▶ _What this task involves_:
Write out again, exactly, the lines below starting at the one with "Click the collapse all tree icon" and ending at the one with "This screenshot has width=717, height=576.".
[[ Input open ]]
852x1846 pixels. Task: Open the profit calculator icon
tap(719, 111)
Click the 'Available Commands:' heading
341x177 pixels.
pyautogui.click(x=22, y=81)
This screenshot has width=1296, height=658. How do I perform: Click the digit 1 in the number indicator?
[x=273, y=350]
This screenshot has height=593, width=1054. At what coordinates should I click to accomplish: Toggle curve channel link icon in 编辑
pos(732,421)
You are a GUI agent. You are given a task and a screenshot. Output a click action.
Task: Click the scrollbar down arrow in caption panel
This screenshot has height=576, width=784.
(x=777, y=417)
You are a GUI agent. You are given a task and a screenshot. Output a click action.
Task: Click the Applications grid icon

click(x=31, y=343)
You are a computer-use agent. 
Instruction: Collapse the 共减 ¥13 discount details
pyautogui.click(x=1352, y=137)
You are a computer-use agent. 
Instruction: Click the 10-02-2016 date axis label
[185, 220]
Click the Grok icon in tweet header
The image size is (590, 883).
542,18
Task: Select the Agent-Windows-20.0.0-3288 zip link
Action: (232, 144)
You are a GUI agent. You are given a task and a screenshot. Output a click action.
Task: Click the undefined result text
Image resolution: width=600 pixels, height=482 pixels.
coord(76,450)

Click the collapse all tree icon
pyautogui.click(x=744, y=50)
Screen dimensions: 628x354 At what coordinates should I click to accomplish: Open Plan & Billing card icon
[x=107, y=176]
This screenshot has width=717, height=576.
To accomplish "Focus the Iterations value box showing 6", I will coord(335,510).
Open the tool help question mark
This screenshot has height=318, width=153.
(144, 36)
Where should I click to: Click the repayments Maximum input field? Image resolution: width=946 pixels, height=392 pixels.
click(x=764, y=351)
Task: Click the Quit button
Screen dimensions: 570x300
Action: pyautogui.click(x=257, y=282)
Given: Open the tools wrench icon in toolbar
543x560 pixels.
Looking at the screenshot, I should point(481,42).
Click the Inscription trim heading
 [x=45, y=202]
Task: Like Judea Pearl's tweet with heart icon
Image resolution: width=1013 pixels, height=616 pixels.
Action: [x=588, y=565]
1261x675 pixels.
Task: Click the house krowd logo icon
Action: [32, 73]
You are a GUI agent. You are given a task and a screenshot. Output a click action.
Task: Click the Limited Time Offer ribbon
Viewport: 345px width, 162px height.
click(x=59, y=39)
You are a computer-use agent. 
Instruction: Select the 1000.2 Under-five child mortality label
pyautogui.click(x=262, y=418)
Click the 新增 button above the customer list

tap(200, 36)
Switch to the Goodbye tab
[[ Input closed ]]
▶ _Answer to this task_:
Click the collapse all tree icon
pyautogui.click(x=744, y=50)
Screen dimensions: 628x354 At what coordinates should I click to accomplish: Open Plan & Billing card icon
[x=107, y=176]
This screenshot has width=717, height=576.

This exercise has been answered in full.